Mussels are filter feeders that obtain nutrients by processing large amounts of water they live in.

"While they are consumed in some countries, I think it's important in Singapore that people are a bit more cautious about what they want to collect. Wild collected food carries risk of environmental contaminants whereas what you buy from the market has gone through Agri-Food & Veterinary Authority (AVA)," said Dr Teo.

What are the possible impacts of the mussels?

From "Alien mussel species could hurt local fish farmers " by Siau Ming En Today Online 3 Mar 18;
At least one fish farmer who also grows shellfish has been affected by the invasive mussels. Ah Hua Kelong co-owner Bryan Ang, 29, first noticed Charru mussels about two years ago at both his farms in Sembawang and Pasir Ris.

“They suddenly just appeared (and) kept growing till the green mussels cannot survive. It’s quite damaging,” he said.

Although not the main source of his business, his farms harvest about five tonnes of Asian green mussels a year. Now, Charru mussels make up about 70 to 80 per cent of his mussel harvest at the Sembawang farm, and about 25 per cent over at Pasir Ris.

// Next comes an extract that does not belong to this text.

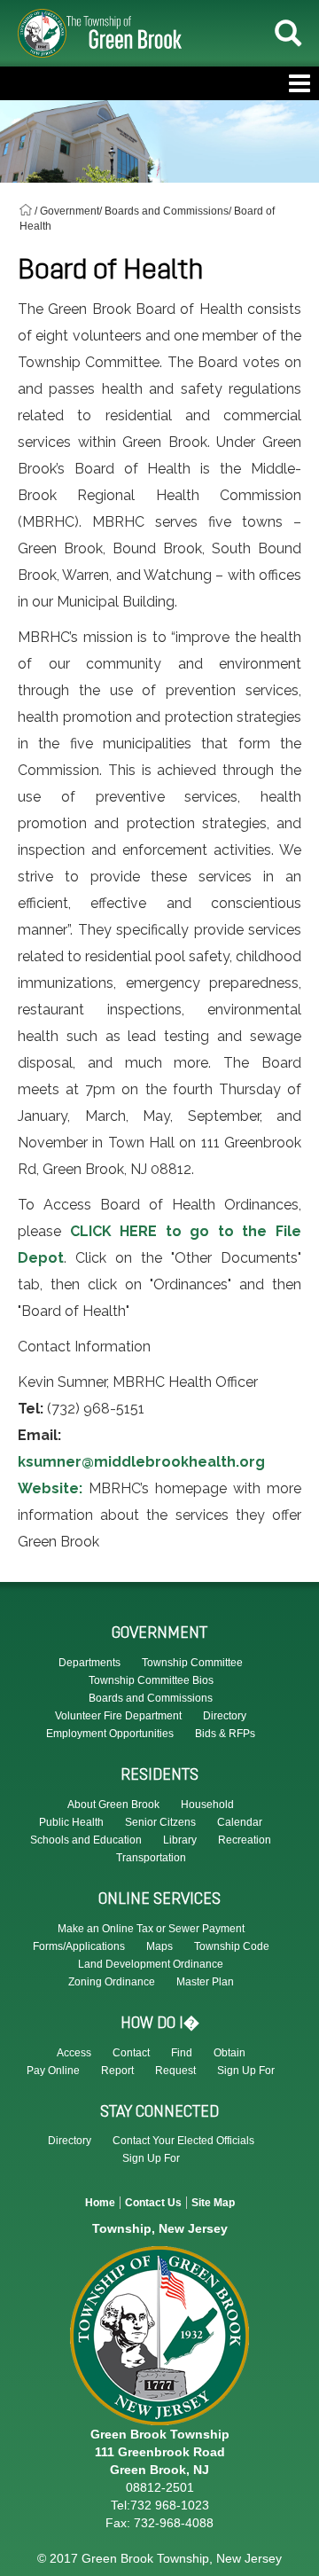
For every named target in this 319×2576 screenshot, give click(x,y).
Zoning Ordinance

“We can’t do anything about it. We can’t sell (the Charru mussels because) nobody is going to buy it, (they’re) so small. They (also) keep growing, like weed. You can clear them but they come back again,” he added.

Mr Stephen Beng, chairman of the Nature Society Singapore’s marine conservation group, has seen a steady growth of the invasive mussels at the Kranji mudflats – home to horseshoe crabs – since late-2015.

The invasive species could out-compete the horseshoe crabs for space or strip the mudflats of life-supporting nutrients and cause a shift in the base of the food web, upsetting the ecosystem.

Liz Lim earlier shared this video of a horseshoe crab struggling because a layer of mussels had settled on it. She saw it during our survey of Kranji in Jan 2018.